Records excerpted from a collection
* * *

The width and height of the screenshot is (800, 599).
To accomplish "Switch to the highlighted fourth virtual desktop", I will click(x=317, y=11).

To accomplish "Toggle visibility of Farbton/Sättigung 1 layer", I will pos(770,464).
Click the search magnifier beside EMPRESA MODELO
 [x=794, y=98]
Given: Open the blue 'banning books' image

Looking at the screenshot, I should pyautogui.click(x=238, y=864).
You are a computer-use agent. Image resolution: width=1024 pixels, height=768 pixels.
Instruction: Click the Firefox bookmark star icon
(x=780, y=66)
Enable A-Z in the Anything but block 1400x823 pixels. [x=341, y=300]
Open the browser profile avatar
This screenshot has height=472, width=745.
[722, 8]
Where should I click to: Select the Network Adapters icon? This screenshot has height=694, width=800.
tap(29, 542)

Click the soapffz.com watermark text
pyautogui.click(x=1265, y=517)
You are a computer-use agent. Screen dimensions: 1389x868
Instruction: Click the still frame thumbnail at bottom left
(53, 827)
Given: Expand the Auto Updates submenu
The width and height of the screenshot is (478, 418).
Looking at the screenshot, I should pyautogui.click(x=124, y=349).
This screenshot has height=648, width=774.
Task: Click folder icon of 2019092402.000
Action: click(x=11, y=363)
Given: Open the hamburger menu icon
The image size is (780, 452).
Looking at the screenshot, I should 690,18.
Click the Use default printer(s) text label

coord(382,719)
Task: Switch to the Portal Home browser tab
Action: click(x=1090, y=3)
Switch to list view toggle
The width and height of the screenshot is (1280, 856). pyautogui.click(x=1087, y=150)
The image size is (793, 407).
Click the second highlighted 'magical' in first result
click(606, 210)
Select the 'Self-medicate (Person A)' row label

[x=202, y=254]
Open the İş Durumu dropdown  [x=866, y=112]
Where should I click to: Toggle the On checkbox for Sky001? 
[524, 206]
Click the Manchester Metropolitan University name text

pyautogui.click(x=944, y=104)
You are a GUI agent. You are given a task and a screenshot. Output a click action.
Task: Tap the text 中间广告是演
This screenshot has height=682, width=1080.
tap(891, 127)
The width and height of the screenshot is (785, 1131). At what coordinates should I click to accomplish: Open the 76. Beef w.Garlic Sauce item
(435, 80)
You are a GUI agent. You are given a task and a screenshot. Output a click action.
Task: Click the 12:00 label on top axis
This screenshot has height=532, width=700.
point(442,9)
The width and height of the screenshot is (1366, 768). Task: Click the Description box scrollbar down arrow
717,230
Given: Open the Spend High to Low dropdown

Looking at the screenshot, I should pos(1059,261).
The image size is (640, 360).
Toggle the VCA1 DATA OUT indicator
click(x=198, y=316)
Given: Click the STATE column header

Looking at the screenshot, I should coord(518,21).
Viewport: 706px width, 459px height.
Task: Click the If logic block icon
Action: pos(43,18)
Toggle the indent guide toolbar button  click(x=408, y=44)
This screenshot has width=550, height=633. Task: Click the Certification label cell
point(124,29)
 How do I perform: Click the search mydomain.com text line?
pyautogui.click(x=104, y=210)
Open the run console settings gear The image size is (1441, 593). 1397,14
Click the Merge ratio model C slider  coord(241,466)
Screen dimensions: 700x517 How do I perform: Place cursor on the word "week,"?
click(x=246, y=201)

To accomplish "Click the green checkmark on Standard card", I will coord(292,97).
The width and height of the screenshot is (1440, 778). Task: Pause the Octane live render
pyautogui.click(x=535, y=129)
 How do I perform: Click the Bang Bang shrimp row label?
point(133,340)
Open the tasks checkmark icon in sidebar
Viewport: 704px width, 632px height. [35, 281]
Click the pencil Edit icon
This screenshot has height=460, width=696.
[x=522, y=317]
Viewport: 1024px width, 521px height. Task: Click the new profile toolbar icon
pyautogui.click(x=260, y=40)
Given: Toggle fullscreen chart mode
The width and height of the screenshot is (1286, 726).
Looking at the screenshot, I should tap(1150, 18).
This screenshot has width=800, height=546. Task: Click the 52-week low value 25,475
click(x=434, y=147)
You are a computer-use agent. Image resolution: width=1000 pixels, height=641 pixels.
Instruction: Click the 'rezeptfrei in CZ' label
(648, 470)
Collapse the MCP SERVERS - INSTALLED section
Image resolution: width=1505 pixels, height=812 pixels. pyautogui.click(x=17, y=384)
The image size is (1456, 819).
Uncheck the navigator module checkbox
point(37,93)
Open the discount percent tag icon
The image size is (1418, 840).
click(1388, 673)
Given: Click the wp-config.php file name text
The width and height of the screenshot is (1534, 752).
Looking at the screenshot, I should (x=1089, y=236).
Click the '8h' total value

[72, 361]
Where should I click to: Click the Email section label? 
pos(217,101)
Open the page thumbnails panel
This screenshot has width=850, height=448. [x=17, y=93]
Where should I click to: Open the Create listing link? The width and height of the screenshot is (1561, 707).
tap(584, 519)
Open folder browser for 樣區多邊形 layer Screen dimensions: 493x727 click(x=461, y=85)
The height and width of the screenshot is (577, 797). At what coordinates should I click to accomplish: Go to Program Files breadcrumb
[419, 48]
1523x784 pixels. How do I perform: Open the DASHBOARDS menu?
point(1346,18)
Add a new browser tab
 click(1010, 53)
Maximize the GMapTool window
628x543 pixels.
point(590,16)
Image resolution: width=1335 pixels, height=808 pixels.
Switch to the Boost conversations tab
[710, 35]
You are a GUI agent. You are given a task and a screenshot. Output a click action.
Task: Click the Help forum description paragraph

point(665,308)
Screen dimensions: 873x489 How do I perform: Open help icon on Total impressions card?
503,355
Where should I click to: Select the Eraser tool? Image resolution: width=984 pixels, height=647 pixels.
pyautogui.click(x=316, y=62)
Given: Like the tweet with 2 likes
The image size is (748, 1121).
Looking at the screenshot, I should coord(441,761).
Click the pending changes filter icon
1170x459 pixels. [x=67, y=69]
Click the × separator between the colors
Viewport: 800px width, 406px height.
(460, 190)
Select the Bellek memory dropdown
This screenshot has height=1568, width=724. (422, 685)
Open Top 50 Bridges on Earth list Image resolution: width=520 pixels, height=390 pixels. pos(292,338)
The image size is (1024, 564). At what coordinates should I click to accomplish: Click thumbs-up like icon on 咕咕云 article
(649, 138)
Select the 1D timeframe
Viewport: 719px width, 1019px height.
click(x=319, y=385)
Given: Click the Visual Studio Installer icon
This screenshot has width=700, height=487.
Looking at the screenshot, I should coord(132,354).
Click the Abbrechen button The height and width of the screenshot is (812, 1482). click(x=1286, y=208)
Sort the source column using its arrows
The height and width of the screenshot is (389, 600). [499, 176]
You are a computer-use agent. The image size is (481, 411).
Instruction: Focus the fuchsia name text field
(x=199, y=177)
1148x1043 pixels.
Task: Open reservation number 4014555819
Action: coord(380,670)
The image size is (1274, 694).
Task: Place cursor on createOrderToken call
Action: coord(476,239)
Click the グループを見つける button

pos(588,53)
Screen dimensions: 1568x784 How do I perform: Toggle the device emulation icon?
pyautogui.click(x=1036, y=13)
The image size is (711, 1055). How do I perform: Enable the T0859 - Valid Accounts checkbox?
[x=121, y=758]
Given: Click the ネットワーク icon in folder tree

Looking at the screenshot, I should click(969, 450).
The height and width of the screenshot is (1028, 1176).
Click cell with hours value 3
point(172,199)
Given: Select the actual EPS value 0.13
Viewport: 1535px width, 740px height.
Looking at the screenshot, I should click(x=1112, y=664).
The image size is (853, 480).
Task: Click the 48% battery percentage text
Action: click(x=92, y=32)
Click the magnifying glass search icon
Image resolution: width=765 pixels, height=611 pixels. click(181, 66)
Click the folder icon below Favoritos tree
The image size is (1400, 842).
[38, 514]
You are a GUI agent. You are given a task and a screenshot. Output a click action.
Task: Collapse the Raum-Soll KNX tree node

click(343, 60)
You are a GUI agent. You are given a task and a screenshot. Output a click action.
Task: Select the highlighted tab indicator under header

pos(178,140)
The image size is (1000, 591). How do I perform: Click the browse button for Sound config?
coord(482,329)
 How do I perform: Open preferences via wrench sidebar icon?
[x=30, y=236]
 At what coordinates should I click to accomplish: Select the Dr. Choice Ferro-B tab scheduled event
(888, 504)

* * *

WHAT THE TASK REQUIRES
Check each line above for the string "computer" and copy every line that has it.

TASK RESULT
You are a computer-use agent. Image resolution: width=1024 pixels, height=768 pixels.
You are a computer-use agent. Screen dimensions: 1389x868
You are a computer-use agent. Image resolution: width=1000 pixels, height=641 pixels.
You are a computer-use agent. The image size is (481, 411).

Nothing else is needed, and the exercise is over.